After painting the chair

It stood there simply
with its arching back and sinewy arms,
resting its four legs on
wrinkled and splattered sheets of newspaper
bearing what were now blotched accounts
of the ordinary lives of regular folks.

A container of black paint lay askew–
faint rivulets of color stains on it
where the pigment had bubbled over
reaching for a levelled ground.
Caked bristles of a paintbrush
rested on the rim–stiffening and drying out.

A new paint smell lingered in the air
faintly registered by a nose
now acclimated to its sombre presence,
leaching slowly
into the beads of sweat
rolling off my brow.

A curious silence pervaded
where for an hour
papers had rustled beneath my shifting weight
as I reached into the hidden crevasses of the chair,
the steady brushstroke sound wiping out
the grating blemishes smoothened out by gritty sandpaper.

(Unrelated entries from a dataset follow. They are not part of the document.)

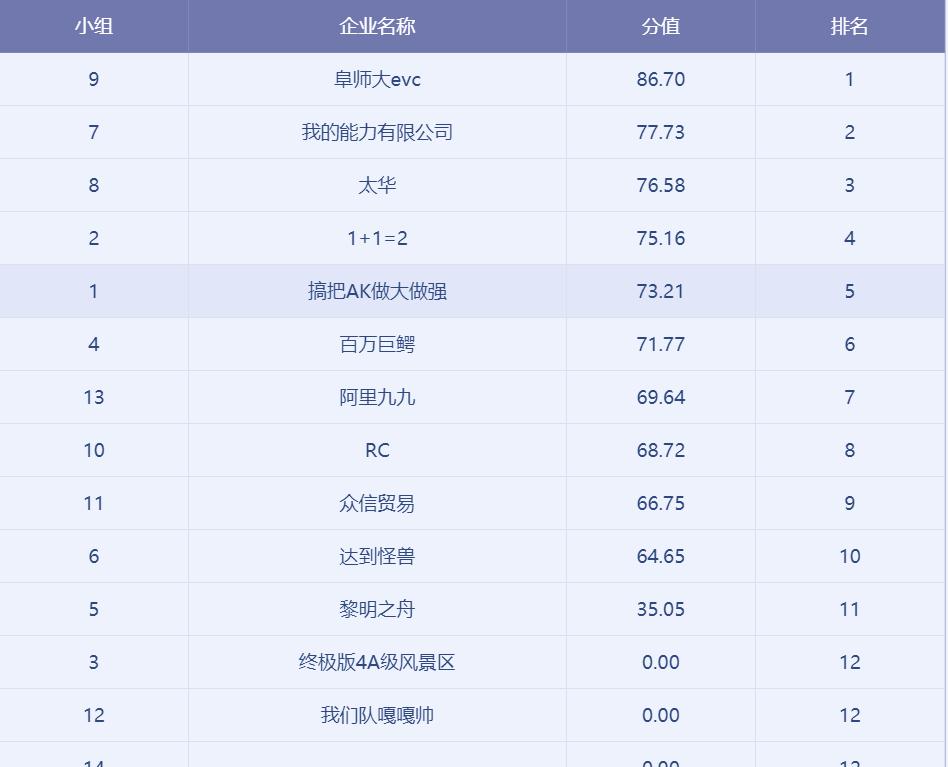Click the 太华 company name
Screen dimensions: 948x767
click(377, 185)
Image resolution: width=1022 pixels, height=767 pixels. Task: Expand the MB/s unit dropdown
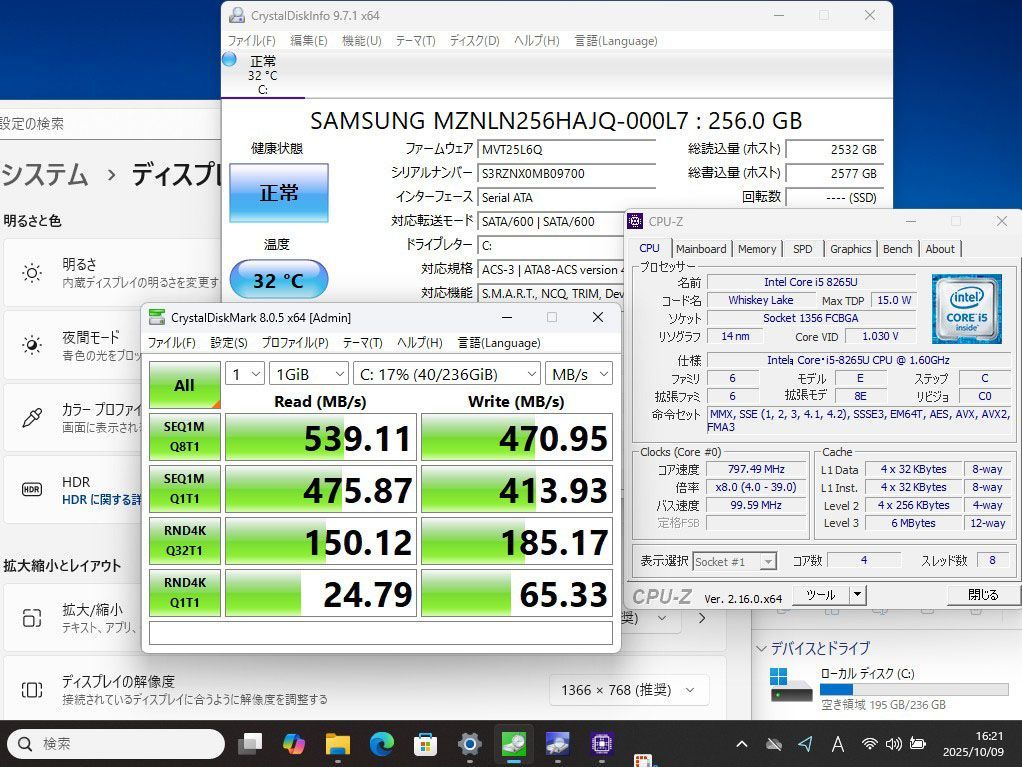(578, 374)
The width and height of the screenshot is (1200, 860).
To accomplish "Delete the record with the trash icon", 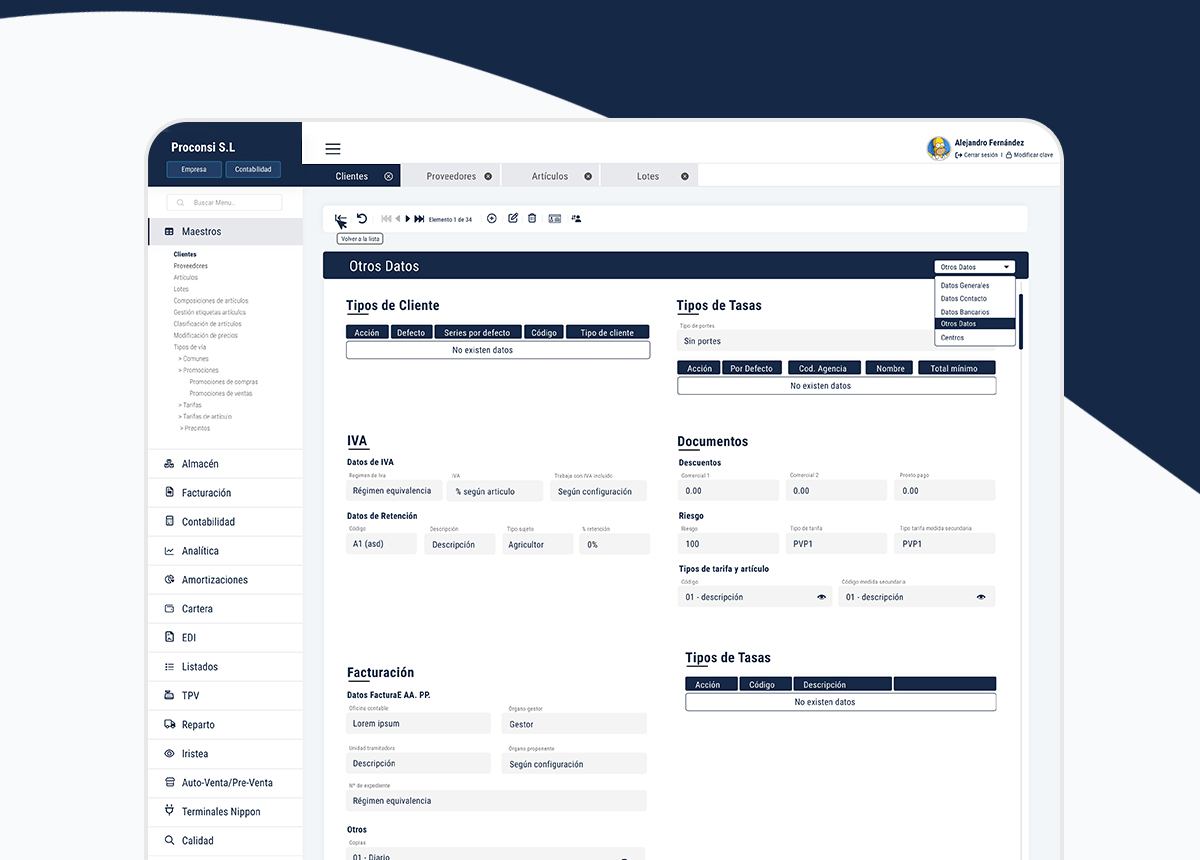I will pos(532,219).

I stood admiring my diligence in
staying out of bounds of the
intricate latticework of strings
that formed the back and seat of the chair–
this vestibule that had once borne the weight
of a Grandfather I had never known.

My hands still felt the tremors
of hypnotic repetition–
dip, squeeze, stroke
dip, squeeze, stroke–
the trance of steady movement
of being lost in the service of painting.

It was but yesterday
or many years back into childhood
that I am reminded of this moment–
the day I met afresh and
not just in my thoughts
the chair that Grandfather once sat upon.


*This is a poem I wrote recently in response to a writing prompt in a class that I am currently taking.

Daybreak

Daybreak

The chime
of the clock
at a quarter to five
the first thoughts
the walk down the stairs
and onto the desk
the words that must come out
onto the journal
or else the angst that
seeps into the work
much like the ink
leaking onto the page
and then
the work onto the notebook
until the longing
for the evidence
of a social existence-
of life posited beguilingly
the news gathering
the information plucked
and finally
the rustling up of
the family’s first meal
of the day
the announcement
of the arrival
of a fresh morning
to rousing little ones-
it’s here, it’s here
daybreak is here
as is
a transformed existence
beyond all personal parameters.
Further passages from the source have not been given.